Depuis le début de la pandémie, le gouvernement Macron a fourni des milliards d’euros aux banques et aux grandes entreprises tout en poursuivant une politique d’immunité collective qui a coûté plus de 110.000 vies en France et plus d’un million en Europe. Pendant cette période, les plus riches ont énormément augmenté leurs fortunes alors que la majorité de la population a vu l’effondrement de son niveau de vie.

Suite à la pandémie, Macron a adopté une large part du programme du RN pour tenter de miner définitivement les droits démocratiques: loi contre le séparatisme, sabordant la loi de 1905 sur la laïcité et la séparation de l'église et de l’État et qui ouvre la voie à des dissolutions arbitraires d’organisations culturelles et politiques; la loi de sécurité globale qui couvre les violences policières contre les manifestants.
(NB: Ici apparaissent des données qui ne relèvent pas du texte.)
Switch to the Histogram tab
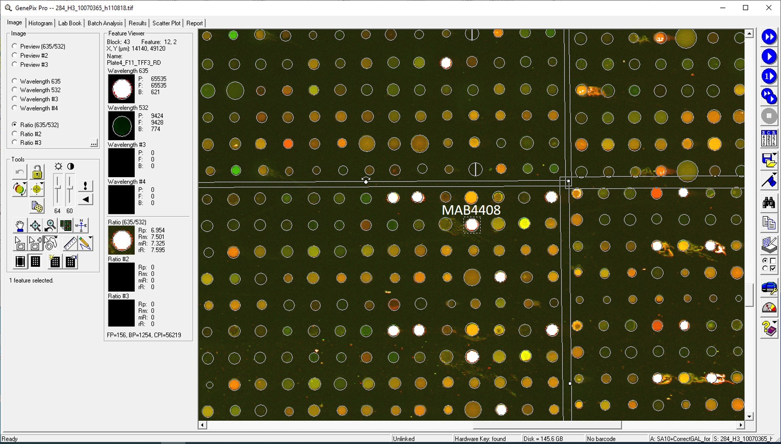781x444 pixels. pos(40,23)
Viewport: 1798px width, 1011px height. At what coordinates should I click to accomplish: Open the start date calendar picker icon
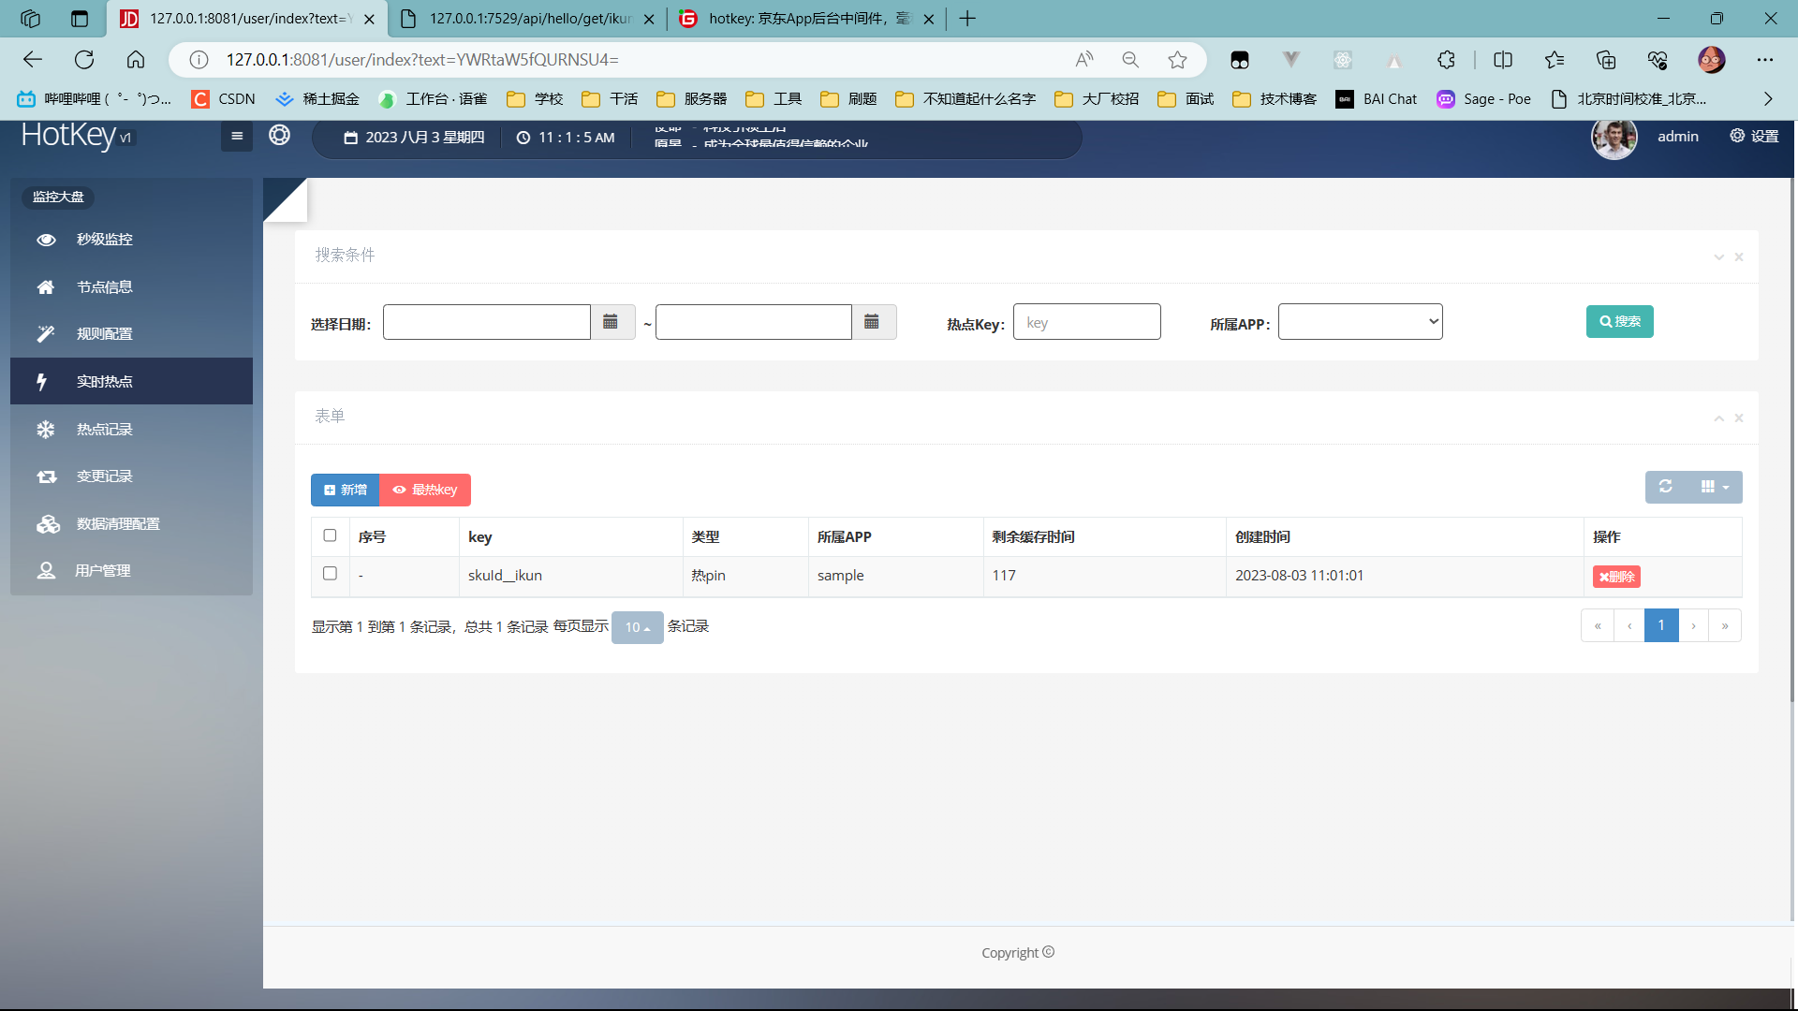point(611,322)
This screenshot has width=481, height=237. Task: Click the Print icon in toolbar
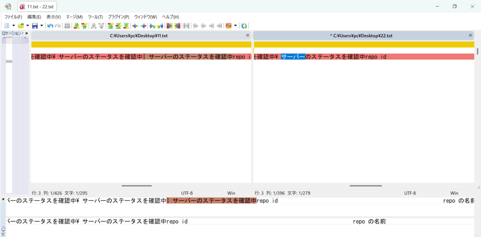coord(67,25)
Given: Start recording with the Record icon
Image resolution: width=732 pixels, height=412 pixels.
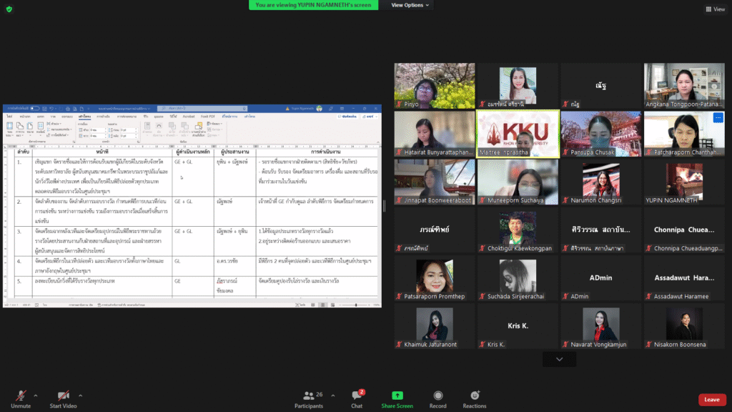Looking at the screenshot, I should pos(437,396).
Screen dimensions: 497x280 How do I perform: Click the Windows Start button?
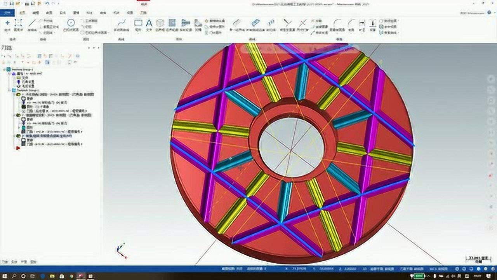(x=4, y=276)
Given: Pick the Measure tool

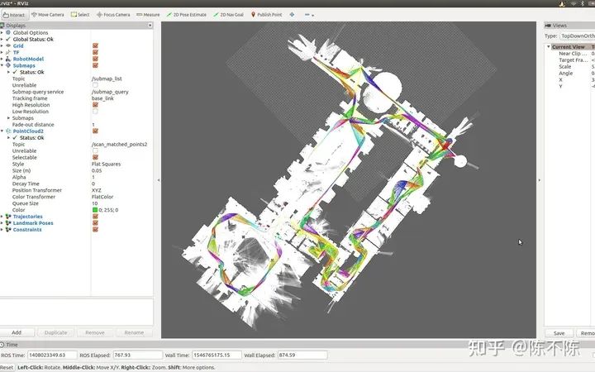Looking at the screenshot, I should tap(148, 14).
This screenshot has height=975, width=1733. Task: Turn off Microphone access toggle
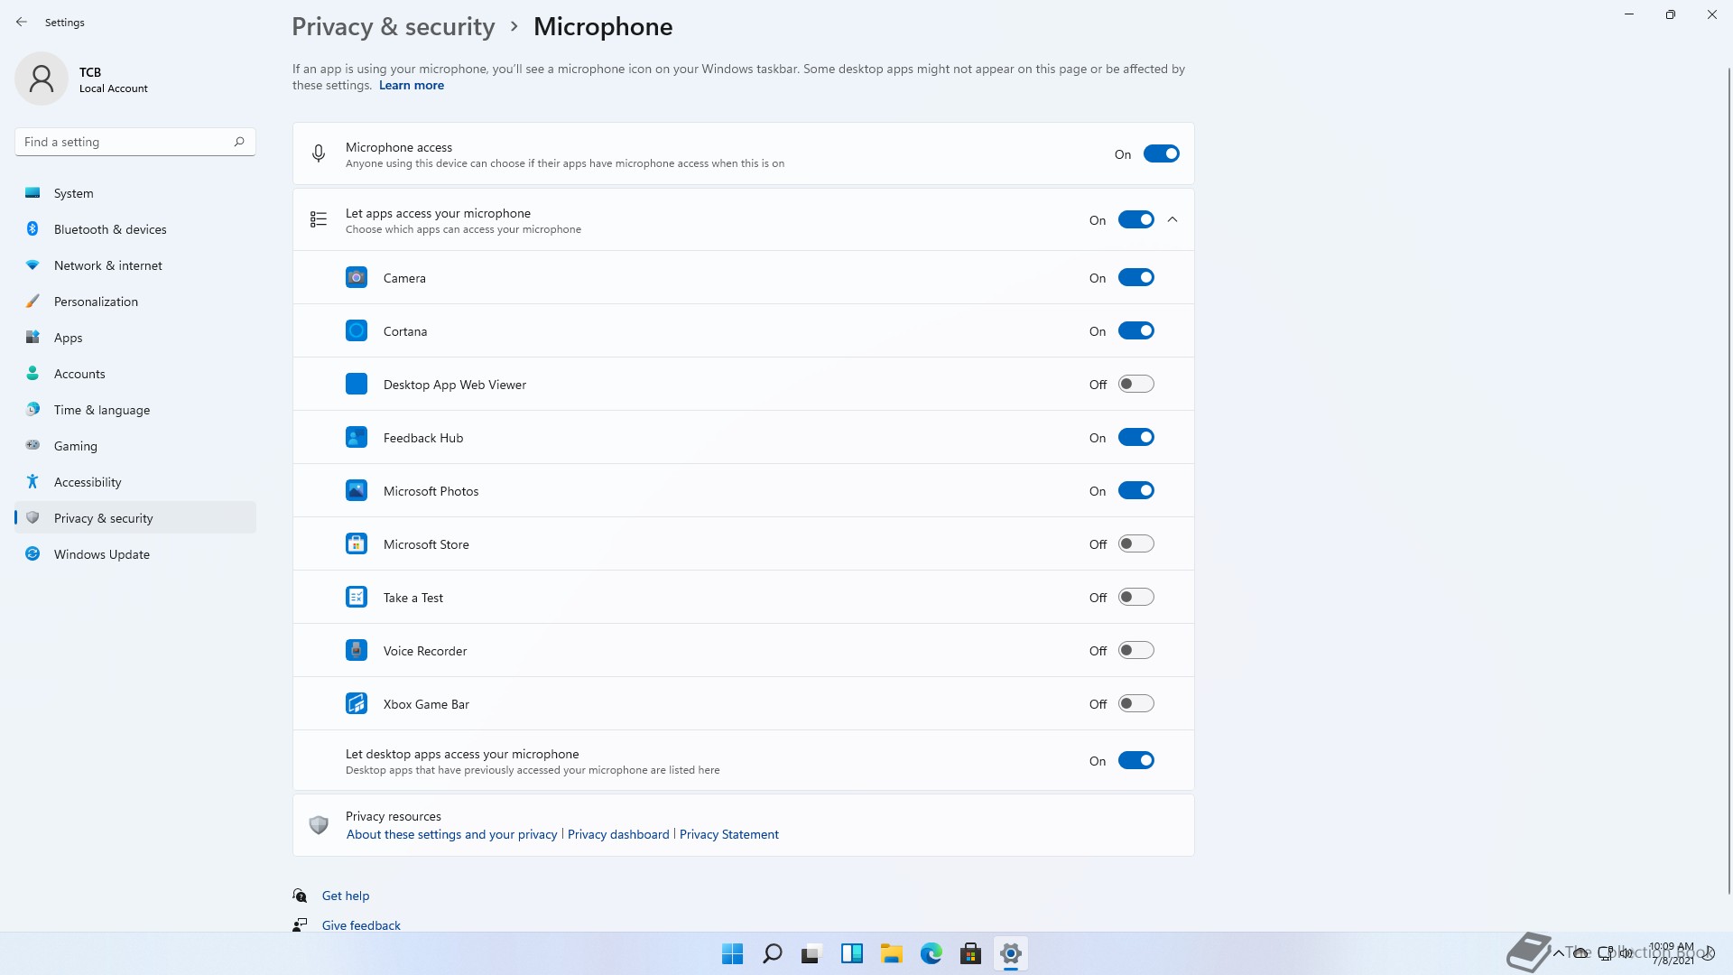pos(1161,154)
Ceci souligne que le système politique français est insensible à la montée de la colère sociale parmi les travailleurs, et verrouillé par des serviteurs des intérêts de l’aristocratie financière. Quel que soit le résultat final des élections, elles ne résoudront aucun des problèmes fondamentaux auxquels font face les travailleurs. La question décisive demeure la mobilisation de la classe ouvrière en France et à travers le monde sur la base d’une opposition socialiste et internationaliste aux politiques sanitaires, sociales et sécuritaires réactionnaires des élites dirigeantes.